High-throughput Nanobit drug screening
The HEK-293T cells in a 10 cm dish were transfected with 3 µg of Smibt-TPIT and 3 µg of Lgibt-STUB1 plasmids for 24 h. Then, 25 μL of media containing 5000 cells were seeded into CulturPlate-384 (PerkinElmer, 6007680) using the Multidrop Combi (Thermo Fisher Scientific). Subsequently, an equal volume of media containing the luminescent substrate furimazine (20 μM) was added to each well of the 384-well plate. The luminescence emitted by Lgbit-Smbit was quantified using the Explorer high-throughput screening platform (PerkinElmer). The drugs, including 1913 compounds from the Approved Drug Library, were then introduced at final concentrations of 1 μM. The luminescence was measured at 15, 30, 60, and 120 min. The data can be found in Supplementary Table 6. This procedure was conducted at the National Center for Translational Medicine,·Shanghai.

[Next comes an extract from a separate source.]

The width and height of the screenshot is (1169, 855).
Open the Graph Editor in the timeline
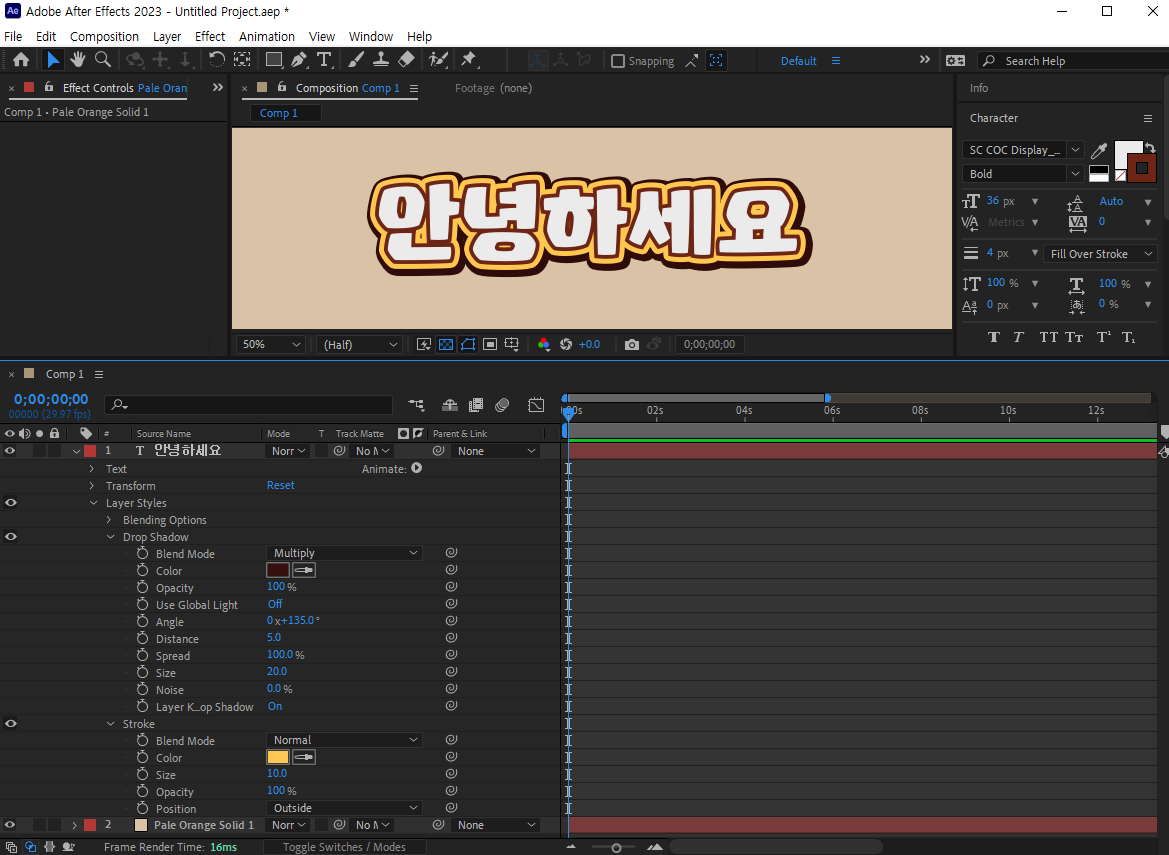536,405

Surface plasmon resonance (SPR)
Surface Plasmon Resonance (SPR) binding assays were performed on a Biacore system (Cytiva) at 25 ℃. The ligand protein was immobilized onto a CM5 sensor chip via amine coupling: chip surface activation with NHS/EDC (10 μL/min, 420 s), protein coupling (30 and 50 μg/mL in pH 4.0 acetate buffer, 5 μL/min, 600 s + 300 s), and blocking with ethanolamine (10 μL/min, 420 s), achieving 8000 RU immobilization. Small molecule analytes (in PBST buffer) were injected using the LMW Kinetics method (flow rate: 30 μL/min; contact: 60 s; dissociation: 300 s) across flow cells 4 (reference) and 3 (ligand). Real-time binding responses were recorded in resonance units (RU).
Statistical analysis
The data were analyzed using GraphPad Prism version 7 (GraphPad Software, La Jolla, CA, USA) and are presented as means ± standard deviation (SD). Statistical analyses encompassed two-tailed t-tests, one-way analysis of variance (ANOVA), two-way ANOVA, and Pearson’s correlation coefficient (r). Statistical significance was denoted by p < 0.05 and is visually represented in the figures by one asterisk (p < 0.05), two asterisks (p < 0.01), or three asterisks (p < 0.001).